* **Your goal**: Taking the line with "Focus the top" as the first and the line with "Screen dimensions: 1142x840" as the last, set down exactly every line in that range from the entries below, and no more.

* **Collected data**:
———

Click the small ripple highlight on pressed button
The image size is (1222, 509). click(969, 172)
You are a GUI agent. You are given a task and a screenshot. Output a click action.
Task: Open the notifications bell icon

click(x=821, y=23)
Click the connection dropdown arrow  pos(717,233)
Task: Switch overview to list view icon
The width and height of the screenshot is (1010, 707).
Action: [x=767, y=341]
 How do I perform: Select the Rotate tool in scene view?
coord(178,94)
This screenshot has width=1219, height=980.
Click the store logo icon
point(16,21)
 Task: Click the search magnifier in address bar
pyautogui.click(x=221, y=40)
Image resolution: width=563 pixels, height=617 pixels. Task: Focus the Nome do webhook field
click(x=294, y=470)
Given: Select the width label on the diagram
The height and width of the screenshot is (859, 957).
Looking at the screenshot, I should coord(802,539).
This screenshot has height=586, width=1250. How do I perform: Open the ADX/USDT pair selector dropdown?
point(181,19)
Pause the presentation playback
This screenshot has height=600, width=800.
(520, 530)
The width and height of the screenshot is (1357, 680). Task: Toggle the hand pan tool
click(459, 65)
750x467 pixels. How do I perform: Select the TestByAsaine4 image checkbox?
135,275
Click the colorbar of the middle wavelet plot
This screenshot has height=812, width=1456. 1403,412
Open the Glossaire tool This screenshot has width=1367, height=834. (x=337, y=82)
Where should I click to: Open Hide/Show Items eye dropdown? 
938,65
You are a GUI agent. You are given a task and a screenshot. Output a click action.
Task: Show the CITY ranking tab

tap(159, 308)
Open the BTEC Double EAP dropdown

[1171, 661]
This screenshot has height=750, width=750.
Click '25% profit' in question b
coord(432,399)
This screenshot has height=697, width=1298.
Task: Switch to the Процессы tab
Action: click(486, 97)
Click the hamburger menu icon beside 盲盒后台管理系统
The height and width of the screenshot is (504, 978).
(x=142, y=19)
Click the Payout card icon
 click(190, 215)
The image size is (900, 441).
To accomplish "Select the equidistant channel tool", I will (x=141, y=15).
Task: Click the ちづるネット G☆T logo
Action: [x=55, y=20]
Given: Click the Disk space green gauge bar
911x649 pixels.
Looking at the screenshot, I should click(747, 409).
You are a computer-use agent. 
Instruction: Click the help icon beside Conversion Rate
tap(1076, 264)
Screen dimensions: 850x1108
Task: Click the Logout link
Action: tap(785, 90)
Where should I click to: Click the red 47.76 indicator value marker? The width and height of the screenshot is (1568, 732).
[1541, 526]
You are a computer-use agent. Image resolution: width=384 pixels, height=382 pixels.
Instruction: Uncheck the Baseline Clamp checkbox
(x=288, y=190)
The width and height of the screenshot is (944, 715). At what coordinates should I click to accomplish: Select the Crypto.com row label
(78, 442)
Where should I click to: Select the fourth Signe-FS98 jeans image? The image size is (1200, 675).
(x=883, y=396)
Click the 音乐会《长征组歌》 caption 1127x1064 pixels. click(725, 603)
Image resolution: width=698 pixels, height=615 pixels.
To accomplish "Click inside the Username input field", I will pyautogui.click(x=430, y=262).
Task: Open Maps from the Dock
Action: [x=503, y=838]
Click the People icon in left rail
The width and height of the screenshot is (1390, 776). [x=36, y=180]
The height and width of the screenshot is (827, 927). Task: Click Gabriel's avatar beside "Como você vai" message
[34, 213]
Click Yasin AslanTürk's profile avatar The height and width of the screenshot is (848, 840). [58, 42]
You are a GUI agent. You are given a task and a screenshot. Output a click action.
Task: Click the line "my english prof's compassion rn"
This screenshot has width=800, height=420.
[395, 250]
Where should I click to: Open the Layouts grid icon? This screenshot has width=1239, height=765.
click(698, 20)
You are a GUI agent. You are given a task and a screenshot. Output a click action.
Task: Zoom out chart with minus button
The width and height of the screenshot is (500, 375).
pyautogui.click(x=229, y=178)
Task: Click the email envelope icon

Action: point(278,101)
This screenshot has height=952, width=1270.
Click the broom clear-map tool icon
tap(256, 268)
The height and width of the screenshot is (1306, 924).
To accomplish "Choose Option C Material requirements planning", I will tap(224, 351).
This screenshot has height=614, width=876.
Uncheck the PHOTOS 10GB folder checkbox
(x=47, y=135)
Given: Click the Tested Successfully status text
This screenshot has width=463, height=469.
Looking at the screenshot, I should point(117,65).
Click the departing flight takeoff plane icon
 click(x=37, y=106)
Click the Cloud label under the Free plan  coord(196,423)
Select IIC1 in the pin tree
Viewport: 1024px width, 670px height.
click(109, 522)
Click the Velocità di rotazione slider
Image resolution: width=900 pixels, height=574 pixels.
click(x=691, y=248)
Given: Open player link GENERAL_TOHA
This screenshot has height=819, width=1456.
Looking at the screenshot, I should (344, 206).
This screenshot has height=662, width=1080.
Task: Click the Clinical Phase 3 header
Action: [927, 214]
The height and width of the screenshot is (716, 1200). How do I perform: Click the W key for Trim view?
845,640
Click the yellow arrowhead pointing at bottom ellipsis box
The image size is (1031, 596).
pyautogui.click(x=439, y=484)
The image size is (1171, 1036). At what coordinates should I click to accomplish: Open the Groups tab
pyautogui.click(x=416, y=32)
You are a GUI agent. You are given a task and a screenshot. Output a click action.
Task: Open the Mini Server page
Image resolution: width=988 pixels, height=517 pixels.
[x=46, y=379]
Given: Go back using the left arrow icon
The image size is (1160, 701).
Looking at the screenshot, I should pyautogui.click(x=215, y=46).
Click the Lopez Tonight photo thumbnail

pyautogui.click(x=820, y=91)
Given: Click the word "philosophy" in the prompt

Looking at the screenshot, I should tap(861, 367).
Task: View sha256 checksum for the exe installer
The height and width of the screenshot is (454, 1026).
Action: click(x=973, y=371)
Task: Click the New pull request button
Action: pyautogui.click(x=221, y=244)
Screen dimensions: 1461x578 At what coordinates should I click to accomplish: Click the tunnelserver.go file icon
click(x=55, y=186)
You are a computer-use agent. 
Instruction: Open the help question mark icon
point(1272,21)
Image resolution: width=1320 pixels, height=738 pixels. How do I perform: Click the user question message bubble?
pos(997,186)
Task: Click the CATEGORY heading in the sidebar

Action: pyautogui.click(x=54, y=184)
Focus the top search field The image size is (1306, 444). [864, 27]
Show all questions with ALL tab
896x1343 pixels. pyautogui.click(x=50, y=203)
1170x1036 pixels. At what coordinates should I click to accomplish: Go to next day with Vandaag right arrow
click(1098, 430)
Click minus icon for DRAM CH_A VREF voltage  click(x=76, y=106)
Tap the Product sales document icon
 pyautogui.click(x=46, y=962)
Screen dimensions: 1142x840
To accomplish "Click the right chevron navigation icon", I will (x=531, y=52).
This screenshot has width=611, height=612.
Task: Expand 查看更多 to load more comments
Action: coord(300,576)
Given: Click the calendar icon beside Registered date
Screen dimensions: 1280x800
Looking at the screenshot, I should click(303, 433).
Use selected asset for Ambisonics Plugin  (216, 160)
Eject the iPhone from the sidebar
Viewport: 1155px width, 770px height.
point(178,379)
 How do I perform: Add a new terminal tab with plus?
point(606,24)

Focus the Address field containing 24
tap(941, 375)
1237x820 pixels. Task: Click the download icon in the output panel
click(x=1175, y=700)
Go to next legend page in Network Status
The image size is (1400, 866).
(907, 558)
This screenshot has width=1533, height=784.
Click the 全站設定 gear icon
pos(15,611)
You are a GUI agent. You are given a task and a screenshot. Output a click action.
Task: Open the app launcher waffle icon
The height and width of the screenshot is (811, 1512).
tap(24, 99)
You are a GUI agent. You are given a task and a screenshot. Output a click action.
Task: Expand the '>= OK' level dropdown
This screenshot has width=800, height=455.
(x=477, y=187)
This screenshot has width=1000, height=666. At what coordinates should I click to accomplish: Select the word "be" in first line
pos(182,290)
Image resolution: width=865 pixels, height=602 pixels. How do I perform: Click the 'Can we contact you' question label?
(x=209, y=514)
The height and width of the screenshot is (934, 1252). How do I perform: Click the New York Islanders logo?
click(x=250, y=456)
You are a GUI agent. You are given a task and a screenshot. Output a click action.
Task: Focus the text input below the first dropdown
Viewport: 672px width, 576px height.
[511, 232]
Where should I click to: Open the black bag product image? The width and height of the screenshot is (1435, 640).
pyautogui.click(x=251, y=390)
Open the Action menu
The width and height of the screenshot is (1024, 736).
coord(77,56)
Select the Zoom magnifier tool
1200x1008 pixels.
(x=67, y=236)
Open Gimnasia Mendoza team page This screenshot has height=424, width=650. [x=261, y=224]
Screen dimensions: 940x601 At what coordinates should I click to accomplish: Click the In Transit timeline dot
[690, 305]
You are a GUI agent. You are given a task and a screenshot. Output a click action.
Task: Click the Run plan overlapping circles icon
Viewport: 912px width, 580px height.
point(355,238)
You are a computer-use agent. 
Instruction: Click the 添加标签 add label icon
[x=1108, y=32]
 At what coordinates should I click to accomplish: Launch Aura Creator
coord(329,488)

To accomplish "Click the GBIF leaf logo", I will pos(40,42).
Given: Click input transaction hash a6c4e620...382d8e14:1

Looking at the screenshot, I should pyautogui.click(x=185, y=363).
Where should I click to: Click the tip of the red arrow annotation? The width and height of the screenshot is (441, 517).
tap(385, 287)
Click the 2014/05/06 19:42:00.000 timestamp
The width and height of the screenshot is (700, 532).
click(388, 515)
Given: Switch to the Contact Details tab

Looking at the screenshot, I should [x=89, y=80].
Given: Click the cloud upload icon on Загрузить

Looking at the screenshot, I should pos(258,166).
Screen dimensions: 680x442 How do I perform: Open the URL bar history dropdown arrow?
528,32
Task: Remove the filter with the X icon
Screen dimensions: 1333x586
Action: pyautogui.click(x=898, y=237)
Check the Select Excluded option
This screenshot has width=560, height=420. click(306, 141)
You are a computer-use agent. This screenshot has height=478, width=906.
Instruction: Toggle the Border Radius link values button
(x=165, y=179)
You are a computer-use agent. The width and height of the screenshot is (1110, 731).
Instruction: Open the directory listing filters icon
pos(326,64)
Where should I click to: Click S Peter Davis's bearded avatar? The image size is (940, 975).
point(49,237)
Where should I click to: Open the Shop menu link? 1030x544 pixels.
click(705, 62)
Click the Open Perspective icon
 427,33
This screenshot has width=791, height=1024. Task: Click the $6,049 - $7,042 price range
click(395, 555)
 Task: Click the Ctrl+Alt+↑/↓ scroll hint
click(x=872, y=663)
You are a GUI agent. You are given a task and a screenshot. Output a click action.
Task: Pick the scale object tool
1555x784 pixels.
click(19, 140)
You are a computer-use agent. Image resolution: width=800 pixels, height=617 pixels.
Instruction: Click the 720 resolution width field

———

* **Response for this exercise**:
Focus the top search field The image size is (1306, 444). [864, 27]
Show all questions with ALL tab
896x1343 pixels. pyautogui.click(x=50, y=203)
1170x1036 pixels. At what coordinates should I click to accomplish: Go to next day with Vandaag right arrow
click(1098, 430)
Click minus icon for DRAM CH_A VREF voltage  click(x=76, y=106)
Tap the Product sales document icon
 pyautogui.click(x=46, y=962)
Screen dimensions: 1142x840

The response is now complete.